Jak podkreślił, to m.in. Polonia amerykańska "od wielu lat bardzo czynnie angażowała się w przezwyciężenie pewnej tendencji obecnej w  amerykańskich mediach, w których pisało się o «polskich obozach koncentracyjnych»".

"Użycie tego sformułowania jest niedopuszczalne"

W liście do ambasadora USA Miller napisał, że wyraża zdziwienie i  oburzenie, że po raz kolejny w Stanach Zjednoczonych dochodzi do  "niedopuszczalnego użycia sformułowania «polskie obozy śmierci»". Przypomniał jednocześnie, że "na terenie Polski, która w czasie II wojny światowej znajdowała się pod okupacją niemiecką, funkcjonowały nazistowskie obozy zagłady", które "stanowiły element w masowej maszynie śmierci w Europie".

Miller podkreślił w liście, że podawanie tych faktów w wątpliwość jest krzywdzące dla narodu polskiego, który obok narodu żydowskiego doznał niebywałych krzywd ze strony nazistów. "Mam nadzieję, że  obraźliwe dla narodu polskiego sformułowanie użyte podczas wystąpienia prezydenta USA zostanie sprostowane" - zaznaczył szef SLD w liście do  Feinsteina.

Miller popiera rząd w dążeniu do uzyskania przeprosin od Obamy

Według szefa SLD będzie to okazja do uczulenia opinii publicznej w  Stanach Zjednoczonych i na całym świecie, by nie posługiwać się tym fałszywym terminem.
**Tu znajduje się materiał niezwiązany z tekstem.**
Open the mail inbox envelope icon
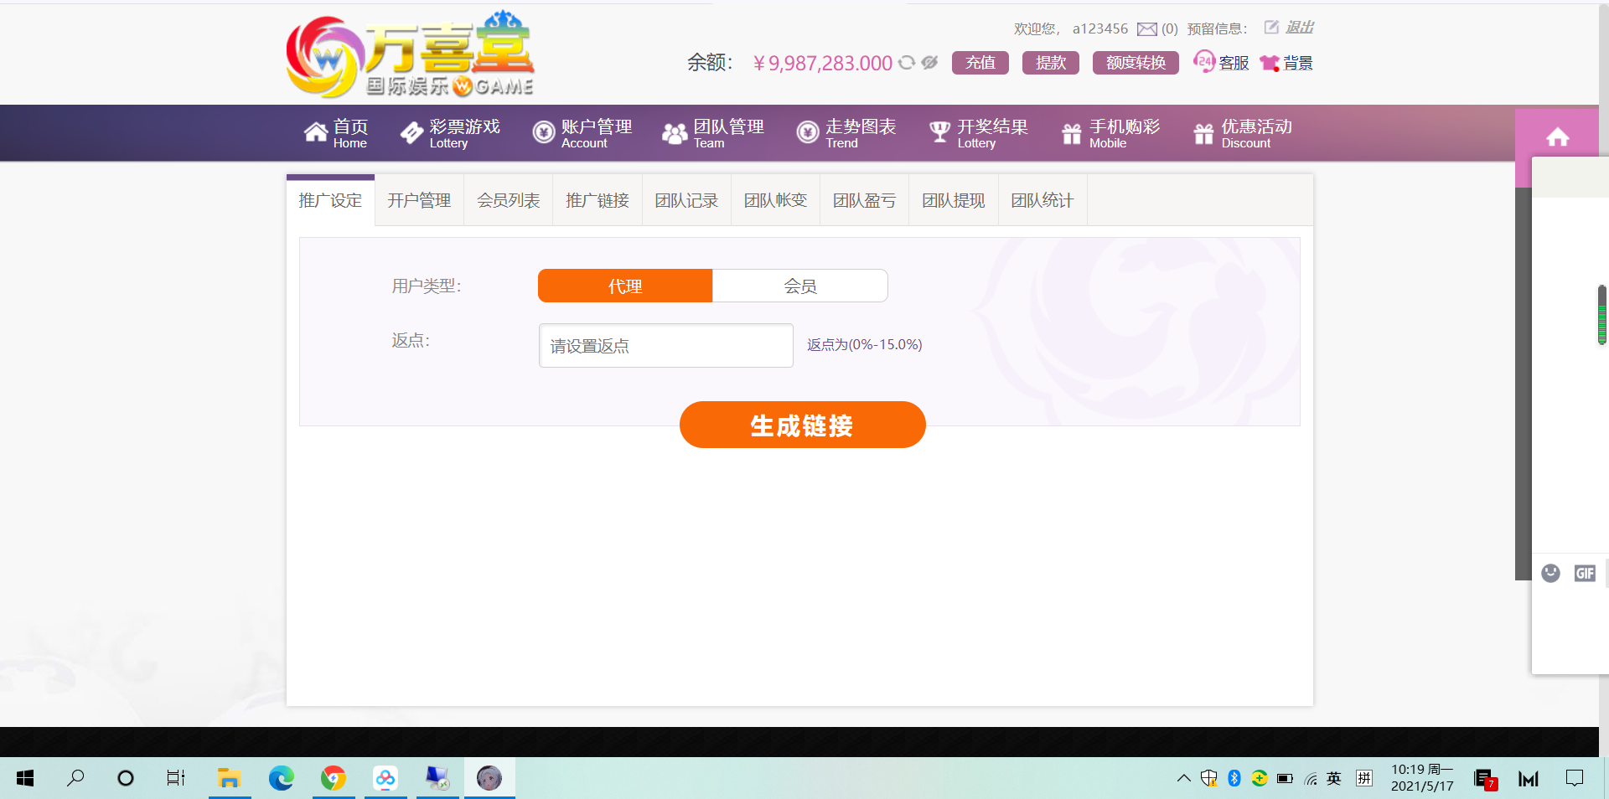tap(1146, 29)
Były premier powiedział, że  popiera wysiłki władz RP, które "dążą do uzyskania słów ubolewania i  przeprosin ze strony prezydenta Obamy". "Sądzimy, że jednolite stanowisko polityków RP będzie tutaj manifestacją, która da wyraz polskiemu sprzeciwowi zawsze wtedy, kiedy tego rodzaju słowa będą w USA miały miejsce" - oświadczył szef Sojuszu.
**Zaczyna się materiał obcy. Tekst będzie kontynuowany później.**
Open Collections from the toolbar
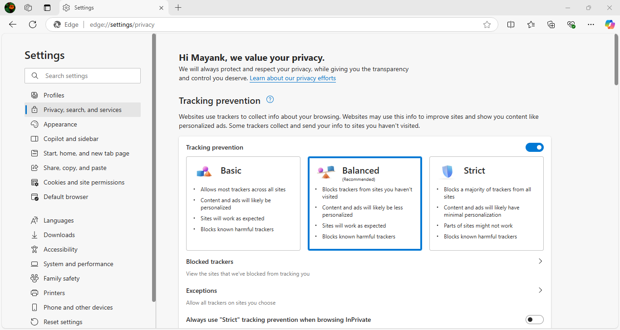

Zdania Millera, były szef MSZ Adam Daniel Rotfeld nie powinien był przyjąć Medalu Wolności dla Karskiego, w sytuacji, kiedy padły słowa o  polskim obozie śmierci. - Sądzę, że gdyby to się działo w obecności Jana Karskiego, ten wybitny Polak również nie przyjąłby tego odznaczenia, czekając na wyjaśnienia ze strony prezydenta Obamy - ocenił były premier.

Obama podczas uroczystości w Białym Domu - mówiąc o bohaterskim kurierze polskiego podziemia, który w czasie II wojny światowej bezskutecznie alarmował Zachód o zagładzie Żydów - powiedział, że kurier podziemia AK "został przeszmuglowany do Getta Warszawskiego i polskiego obozu śmierci". Chodziło o hitlerowski obóz przejściowy w Izbicy, gdzie Karski się przedostał, żeby na własne oczy zobaczyć, jak traktowani są przetrzymywani tam Żydzi.